On November 12, 2020, we at the Straight Dope learned with sadness of the death of Nate Wooley, known on this board as Jonathan_Chance, a member since 1999 and a moderator since 2013. He was 53 years old.
Nate was a character even by Straight Dope standards. Gregarious, talkative, and opinionated, he had wide interests, one of which was throwing parties, including several in the early 2000s not billed as Dopefests but well attended by members of this board.
At the SDMB, Nate moderated the Great Debates and Politics & Elections forums, surely among the most thankless tasks on earth. A passionate political organizer for liberal causes not shy about expressing his views, he nonetheless strove mightily to ensure that all voices were heard, acknowledging in the best Straight Dope tradition that while it was never possible to make everybody happy, one might at least aspire to have them equally pissed off.
At different times of his life Nate was a journalist, a trade magazine editor, a newspaper and website publisher, and a stockbroker and financial advisor.
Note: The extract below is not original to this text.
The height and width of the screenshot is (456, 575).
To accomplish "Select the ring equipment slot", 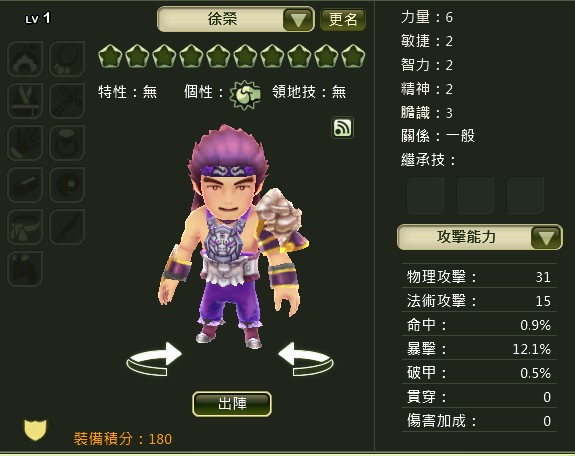I will click(67, 143).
According to his daughter Kate, who along with her sister Gwen were Nate’s chief life priority, he prided himself on helping people other financial advisors had no time for, such as moderate-income gays and black people. He was co-founder with John Breeden of gameindustry.com, the video “game industry’s independent voice,” and for a time blogged for Motley Fool. He published a free weekly newspaper in Marietta, Georgia, where he lived for some years; one Sunday, after making fun of a local church for conducting services in a brewery during renovations, he was condemned from the pulpit by a bishop. “He always said he didn’t like drama but he sure liked creating it,” Kate says.
An aficionado of fantasy and science fiction from his youth, Nate could expound for hours on his favorite Star Trek episodes. He was a connoisseur of comics and the graphic arts, collected original signed comic panels from artists he admired, and opened a comics store six months before he died.
For 15 years Nate was co-commissioner of a simulated baseball league, explained to us by his fellow commissioner Jeremy as fantasy fantasy baseball, with not just a fantasy league but computer-generated fantasy players. Quicker than the competition in grasping the importance of the international draft (don’t ask us), in his final season he contrived to win 143 of 162 games.
Nate was polyamorous, a fact made known to us by his lover Ileen, known on the SDMB as Lucretia. She and Nate met at a Straight Dope-centric party 20 years ago, stayed friends afterward, and became lovers following his divorce. As with so much else in his life Nate became a driving force in the poly community, among other things offering financial planning seminars at poly conferences, an audience one can easily imagine having need of such advice. Ileen reports seeing a parade of weeping women by his bedside in his final days. “He was my comet,” she told us. “He lit up my sky.”
Nate died of complications arising from cancer of the tonsils, an ailment caused by human papilloma virus (HPV). The cancer, initially diagnosed in 2016, went into remission with treatment but recurred this year. After two hemorrhages, his doctors determined that further treatment would be unavailing and sent him to hospice with some generous friends, where he died two weeks later. Though unable to speak during this time, he was gratified to read the many kind thoughts expressed on this board; share a few moments with his many visitors; and learn that Joe Biden and Kamala Harris had become the president- and vice president-elect. He died a happy man, in the company of his family and friends.
A party will be held in Nate’s memory when conditions permit. In the meantime, we convey his wishes that everyone get vaccinated for HPV and that, in lieu of flowers, donations be sent to the DemocratIc candidates for U.S. Senate from Georgia.
We offer our condolences to all who knew and loved Nate, and express our appreciation for his many contributions to the SDMB. He is one of the reasons this community has endured for 25 years; his place will not be easily filled.